Recently, Channel 4 “Pakistan’s Hidden Shame documentary” highlighted that in the north-western city of Peshawar, “9 out of every 10 street children have been sexually abused” many are young boys. As 9 year old Mohammad pointed out, “I get bothered a lot. The bus driver, the van guy, sometimes they tell me to climb on the roof of the bus and do bad things with them.”
Reham Khan who is now married to Imran Khan, Chairman of Pakistan Tehreek-e-Insaf (PTI) was recently appointed as an Ambassador for Street Children by provincial government of Khyber Pakhtunkhwa. Khan tweeted the following highlighting her role after he and Reham came under criticism for alleged “family politics” from PTI supporters that accuse the party of double standards.
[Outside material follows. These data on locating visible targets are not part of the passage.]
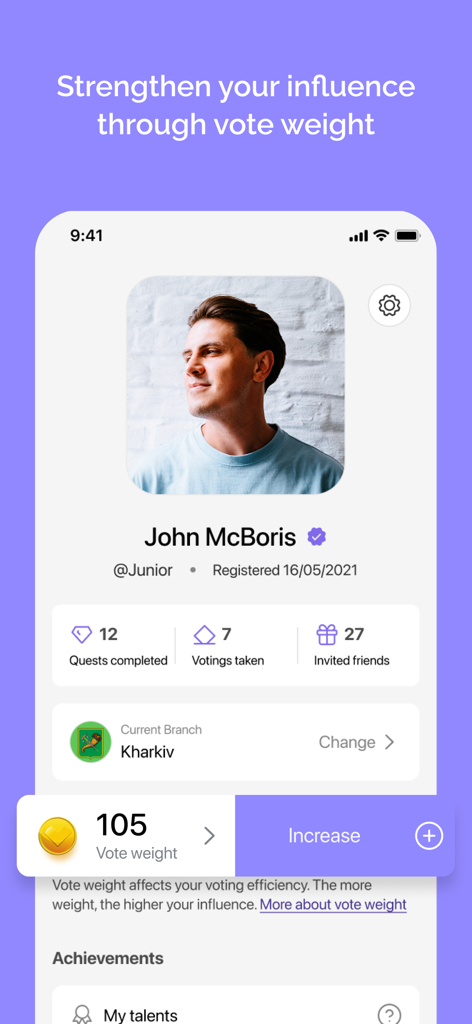Tap the votings taken icon

click(204, 634)
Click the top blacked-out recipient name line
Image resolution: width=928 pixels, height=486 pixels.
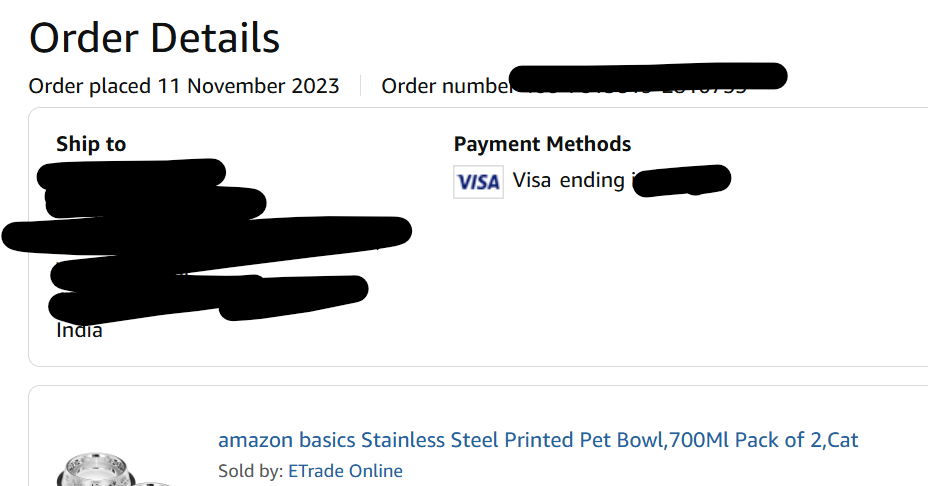pyautogui.click(x=131, y=173)
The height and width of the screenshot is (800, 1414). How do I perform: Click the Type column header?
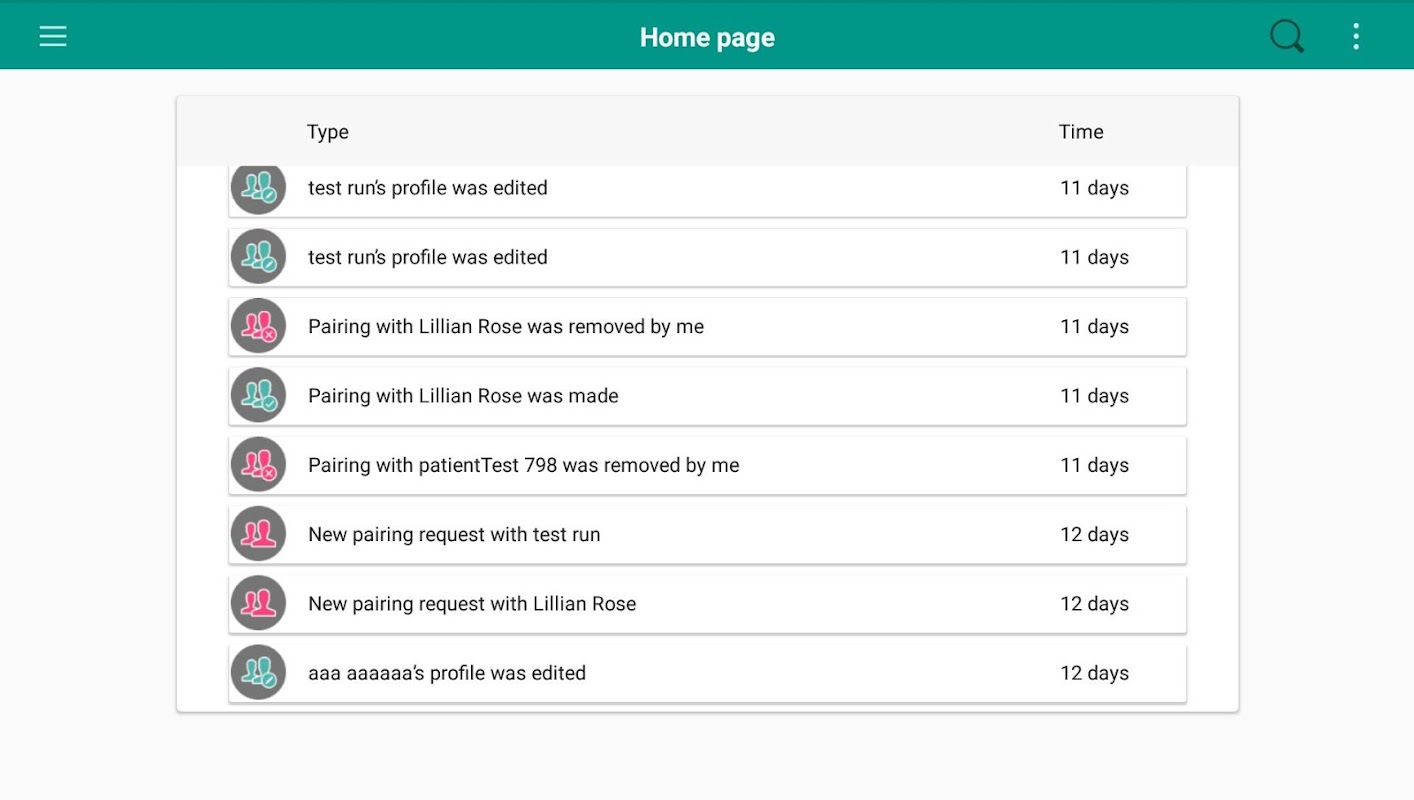click(x=327, y=132)

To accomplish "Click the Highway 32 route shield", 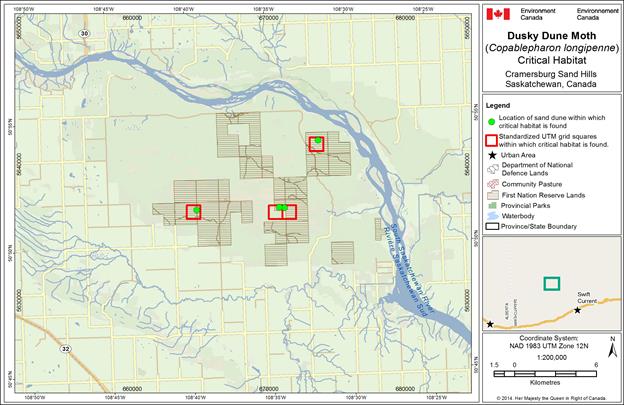I will click(65, 348).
“Reham Khan will not contest elections on a PTI ticket”
“Reham Khan already has too much on her plate, esp working with street children. In future, she will not attend any PTI function/event”
There have been numerous press reports globally in recent years of celebrities being co-opted to campaign for kids without appropriate checks being made. Given Reham Khan’s recent “misinformation” over her qualifications, it is essential to ask whether she has been cleared officially to work with vulnerable adults and children and does she have the relevant qualifications and experience for the job?
For example a basic degree in general education is not the same as having specific training in dealing with child abuse. Interviewing well known personalities on TV is different to being trained in counselling of juveniles. Misguided individuals believe that because a person isn’t being paid, background checks, qualifications and relevant experience don’t matter. They do…
As the late Jimmy Saville, TV presenter demonstrated in the UK, it was exactly this type of situation that enabled him to allegedly exploit and abuse hundreds of children who were wrongly believed to be safe in his presence! Those who claim to be advocates for the abused should let trained professionals (who claim they are being sidelined and are underfunded) do their job. Celebrities should stop pretending to be overnight experts outside their field, this is of little help to abused children. There is no incentive for individuals to study and work hard to learn skills in working with abused children if a celebrity can be appointed to a post at a whim over those with years of dedication and experience in their vocation. The public has become so obsessed with celebrity status they are now blind to those that do the grassroots hard work.
Carol Anne Grayson is an independent writer/researcher on global health/human rights/WOT and is Executive Producer of the Oscar nominated, Incident in New Baghdad . She is a Registered Mental Nurse with a Masters in Gender, Culture and Development. Carol was awarded the ESRC, Michael Young Prize for Research 2009, and the COTT ‘Action = Life’ Human Rights Award’ for “upholding truth and justice”. She is also a survivor of US “collateral damage”.